J'onn J'onzz reveals to Destiny that the original Manhunter, Paul Kirk, had died years earlier and J'onzz had assumed his identity. It was actually J'onzz that Destiny had married. The mission on which he, the Clock and Green Lantern had disappeared was to investigate Mongul's ship after it arrived on Earth. Mongul captured Green Lantern, killed the Clock, and believed he had killed J'onzz. But J'onzz survived as a disembodied mind because of his psychic powers. Destiny's apparent psychic power was actually J'onzz sending messages to her telepathically.

Mongul used a parasitic plant called the Black Mercy to take control of Green Lantern's mind and has been using Green Lantern and his power ring to create the energy he used to rebuild Kamburu. J'onzz is able to enter Green Lantern's mind and reveal the truth of his imprisonment to him; soon thereafter, an enraged Guy Gardner breaks his bonds by seemingly overloading the energy containment center, inadvertently killing himself in the process. J'onzz also gives Destiny the information needed to reverse the American crop failure. His mission completed, J'onzz fades away.

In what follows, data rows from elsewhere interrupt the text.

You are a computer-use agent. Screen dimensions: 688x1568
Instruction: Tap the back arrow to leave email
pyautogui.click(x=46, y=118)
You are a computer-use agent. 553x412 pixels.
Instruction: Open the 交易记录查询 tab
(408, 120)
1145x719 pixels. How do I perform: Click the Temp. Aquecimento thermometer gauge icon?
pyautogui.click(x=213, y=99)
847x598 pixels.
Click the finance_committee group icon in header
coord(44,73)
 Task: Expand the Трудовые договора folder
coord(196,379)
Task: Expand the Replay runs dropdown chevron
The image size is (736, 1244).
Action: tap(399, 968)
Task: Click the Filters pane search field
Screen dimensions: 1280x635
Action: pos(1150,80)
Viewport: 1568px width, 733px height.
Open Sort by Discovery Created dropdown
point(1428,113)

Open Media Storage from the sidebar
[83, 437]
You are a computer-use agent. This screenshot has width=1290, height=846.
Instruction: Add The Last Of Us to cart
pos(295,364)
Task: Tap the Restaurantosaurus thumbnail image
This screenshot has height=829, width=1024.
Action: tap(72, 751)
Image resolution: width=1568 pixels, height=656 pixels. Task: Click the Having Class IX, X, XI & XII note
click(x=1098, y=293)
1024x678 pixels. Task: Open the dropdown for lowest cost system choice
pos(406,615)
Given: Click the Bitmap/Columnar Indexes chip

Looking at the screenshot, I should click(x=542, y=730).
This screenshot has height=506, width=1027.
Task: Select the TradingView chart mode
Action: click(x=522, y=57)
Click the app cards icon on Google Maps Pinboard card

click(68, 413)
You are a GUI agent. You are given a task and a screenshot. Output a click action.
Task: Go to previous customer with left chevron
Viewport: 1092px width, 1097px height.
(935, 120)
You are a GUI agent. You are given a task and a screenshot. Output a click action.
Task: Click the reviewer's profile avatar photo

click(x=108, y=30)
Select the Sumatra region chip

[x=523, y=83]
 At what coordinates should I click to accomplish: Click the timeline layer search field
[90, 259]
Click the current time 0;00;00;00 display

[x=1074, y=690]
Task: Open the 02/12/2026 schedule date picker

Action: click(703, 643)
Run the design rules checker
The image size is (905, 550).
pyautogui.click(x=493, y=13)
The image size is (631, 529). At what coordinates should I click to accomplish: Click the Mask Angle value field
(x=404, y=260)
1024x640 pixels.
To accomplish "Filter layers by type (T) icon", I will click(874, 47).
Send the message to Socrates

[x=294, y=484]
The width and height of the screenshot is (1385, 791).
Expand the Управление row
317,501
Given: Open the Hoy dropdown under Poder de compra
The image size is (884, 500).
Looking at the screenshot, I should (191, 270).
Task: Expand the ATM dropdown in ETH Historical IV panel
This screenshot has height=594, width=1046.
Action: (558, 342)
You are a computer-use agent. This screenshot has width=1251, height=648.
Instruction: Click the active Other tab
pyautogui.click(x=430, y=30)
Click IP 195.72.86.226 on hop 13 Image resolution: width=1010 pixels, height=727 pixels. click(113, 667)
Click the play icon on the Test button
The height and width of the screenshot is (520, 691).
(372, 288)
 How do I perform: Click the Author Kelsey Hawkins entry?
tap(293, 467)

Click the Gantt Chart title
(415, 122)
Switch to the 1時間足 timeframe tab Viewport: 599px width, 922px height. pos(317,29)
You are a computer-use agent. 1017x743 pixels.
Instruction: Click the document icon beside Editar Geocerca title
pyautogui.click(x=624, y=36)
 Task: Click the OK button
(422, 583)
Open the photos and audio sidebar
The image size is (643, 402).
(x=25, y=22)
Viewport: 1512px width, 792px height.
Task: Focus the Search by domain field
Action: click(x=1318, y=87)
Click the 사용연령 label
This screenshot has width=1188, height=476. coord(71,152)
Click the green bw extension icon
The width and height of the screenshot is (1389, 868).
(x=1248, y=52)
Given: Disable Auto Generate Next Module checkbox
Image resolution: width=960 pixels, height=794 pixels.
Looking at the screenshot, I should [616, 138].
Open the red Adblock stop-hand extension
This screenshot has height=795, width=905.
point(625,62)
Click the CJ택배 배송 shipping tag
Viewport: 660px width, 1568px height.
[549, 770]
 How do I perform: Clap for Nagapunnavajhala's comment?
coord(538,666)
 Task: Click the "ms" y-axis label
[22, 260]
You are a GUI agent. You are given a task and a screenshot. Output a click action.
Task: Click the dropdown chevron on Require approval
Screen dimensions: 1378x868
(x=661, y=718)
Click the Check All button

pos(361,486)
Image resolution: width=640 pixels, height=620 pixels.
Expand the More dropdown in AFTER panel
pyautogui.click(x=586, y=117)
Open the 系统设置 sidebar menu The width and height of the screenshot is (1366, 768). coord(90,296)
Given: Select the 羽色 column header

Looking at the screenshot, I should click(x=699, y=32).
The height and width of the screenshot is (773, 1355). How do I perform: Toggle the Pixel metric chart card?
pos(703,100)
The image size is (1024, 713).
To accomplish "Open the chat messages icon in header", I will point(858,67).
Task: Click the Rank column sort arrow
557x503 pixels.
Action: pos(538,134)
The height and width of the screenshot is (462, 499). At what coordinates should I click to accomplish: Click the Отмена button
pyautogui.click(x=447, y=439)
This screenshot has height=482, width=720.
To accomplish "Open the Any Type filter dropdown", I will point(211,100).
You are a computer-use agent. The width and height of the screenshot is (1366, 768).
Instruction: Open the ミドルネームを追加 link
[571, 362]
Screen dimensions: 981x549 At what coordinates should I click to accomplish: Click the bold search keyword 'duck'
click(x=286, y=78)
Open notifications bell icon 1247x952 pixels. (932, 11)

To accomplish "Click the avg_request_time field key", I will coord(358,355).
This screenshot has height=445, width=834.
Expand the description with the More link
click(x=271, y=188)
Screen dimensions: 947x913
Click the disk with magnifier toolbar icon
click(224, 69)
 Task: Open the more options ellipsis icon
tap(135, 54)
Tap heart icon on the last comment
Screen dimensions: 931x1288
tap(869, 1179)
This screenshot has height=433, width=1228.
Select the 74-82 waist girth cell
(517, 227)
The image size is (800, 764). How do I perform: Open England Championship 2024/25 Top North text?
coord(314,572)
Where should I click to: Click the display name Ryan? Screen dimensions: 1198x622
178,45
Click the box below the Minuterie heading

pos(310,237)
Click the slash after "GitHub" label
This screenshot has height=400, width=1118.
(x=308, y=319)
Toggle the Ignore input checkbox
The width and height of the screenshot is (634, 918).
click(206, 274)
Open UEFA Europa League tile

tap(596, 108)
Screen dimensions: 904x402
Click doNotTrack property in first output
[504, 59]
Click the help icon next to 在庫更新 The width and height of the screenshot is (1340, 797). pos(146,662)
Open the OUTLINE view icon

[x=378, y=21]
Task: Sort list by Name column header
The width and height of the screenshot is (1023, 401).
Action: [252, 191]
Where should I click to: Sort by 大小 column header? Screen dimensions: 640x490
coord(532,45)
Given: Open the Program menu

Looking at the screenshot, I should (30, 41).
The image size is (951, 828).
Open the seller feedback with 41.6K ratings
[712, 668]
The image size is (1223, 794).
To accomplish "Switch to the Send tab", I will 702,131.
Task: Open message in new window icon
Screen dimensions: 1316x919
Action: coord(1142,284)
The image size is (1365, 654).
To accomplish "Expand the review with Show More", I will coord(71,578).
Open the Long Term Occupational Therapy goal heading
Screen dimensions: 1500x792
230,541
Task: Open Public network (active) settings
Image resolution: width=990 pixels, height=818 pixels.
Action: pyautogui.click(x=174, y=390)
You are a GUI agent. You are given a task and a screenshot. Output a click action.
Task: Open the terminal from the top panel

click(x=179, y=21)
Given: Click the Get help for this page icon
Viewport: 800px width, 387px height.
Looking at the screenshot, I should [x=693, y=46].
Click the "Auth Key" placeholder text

The Justice League attacks Mongul a final time. Captain Thunder, Marksman, Midnight, and Widow are apparently killed in the attack. But Jor-El joins them and, eventually, is able to temporarily render Mongul unconscious. Jor-El flies Mongul into space in his ship and then blows the airlocks, killing Mongul (this Earth's version being apparently unable to survive in the vacuum of space); Jor-el's fate is unclear as the ship aimlessly drifts off.